• [Exercise aim]:
Set down each line from the line holding "Given: Click the Filters button" to the last line of the entries below, exactly, with both ends included and without pictures.

• [Given records]:
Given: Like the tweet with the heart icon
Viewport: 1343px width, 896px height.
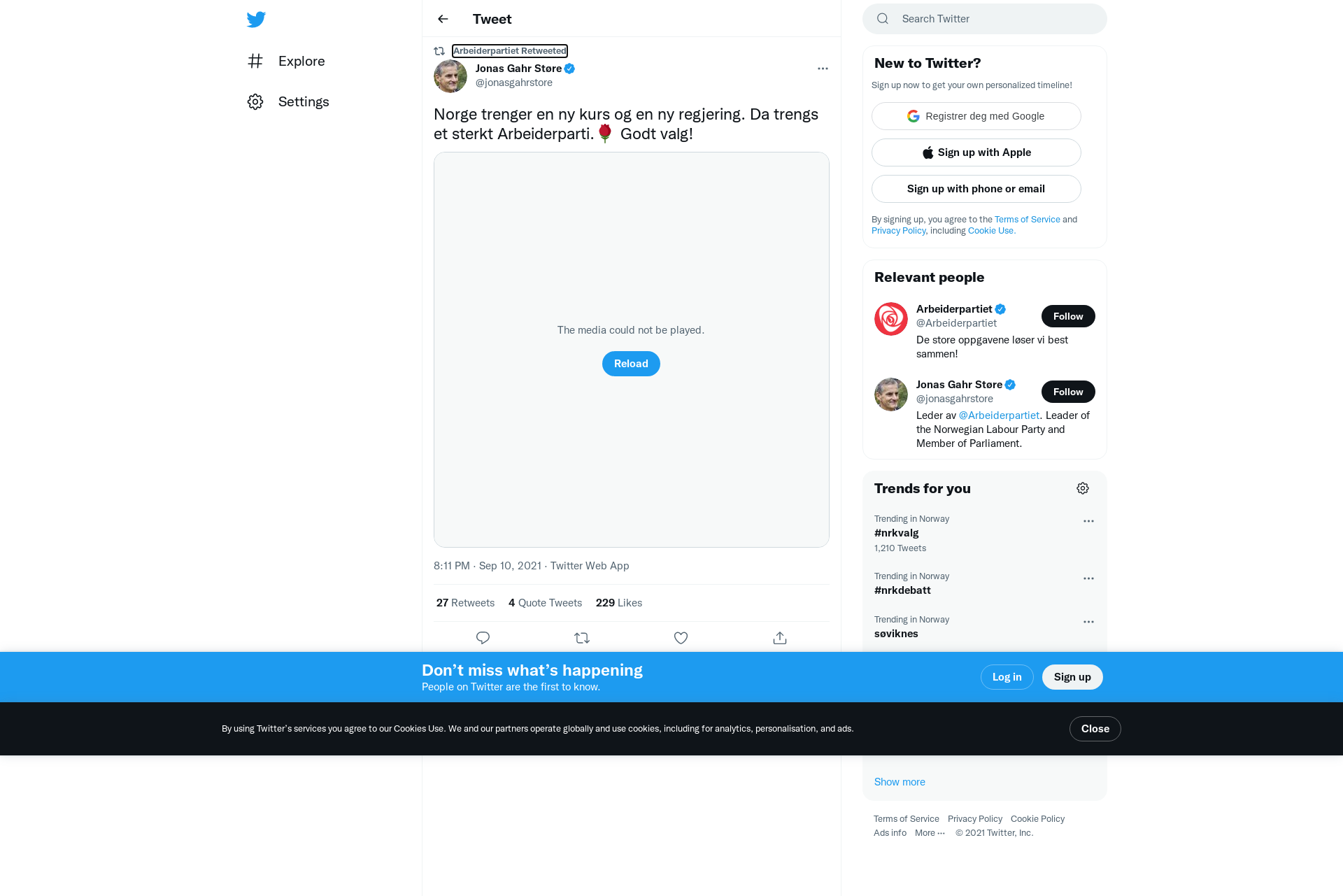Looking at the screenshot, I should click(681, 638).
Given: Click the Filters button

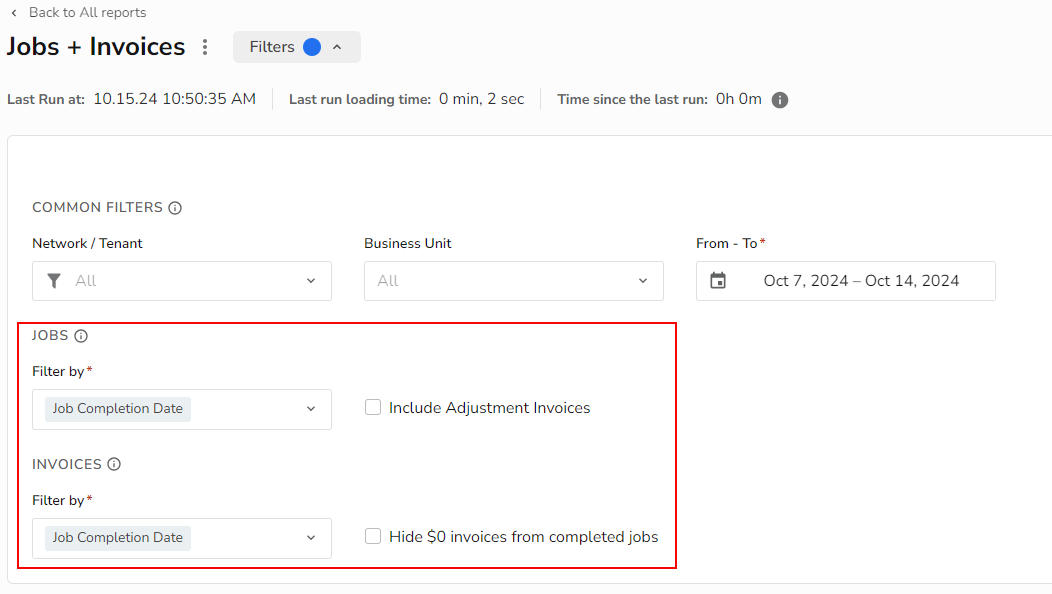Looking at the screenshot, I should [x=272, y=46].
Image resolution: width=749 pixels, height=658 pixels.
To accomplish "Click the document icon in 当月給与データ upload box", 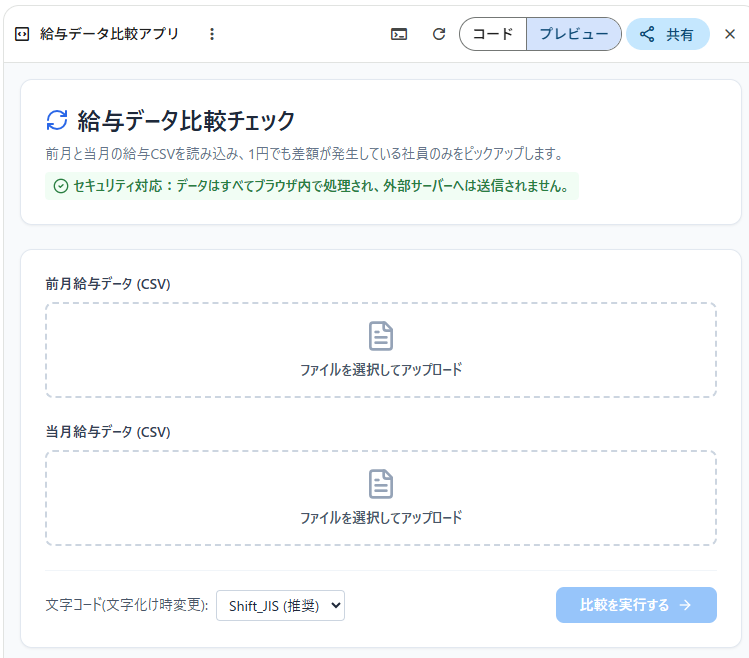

• [The completed task]:
Given: Click the Filters button

Looking at the screenshot, I should [x=272, y=46].
Image resolution: width=749 pixels, height=658 pixels.
To accomplish "Click the document icon in 当月給与データ upload box", 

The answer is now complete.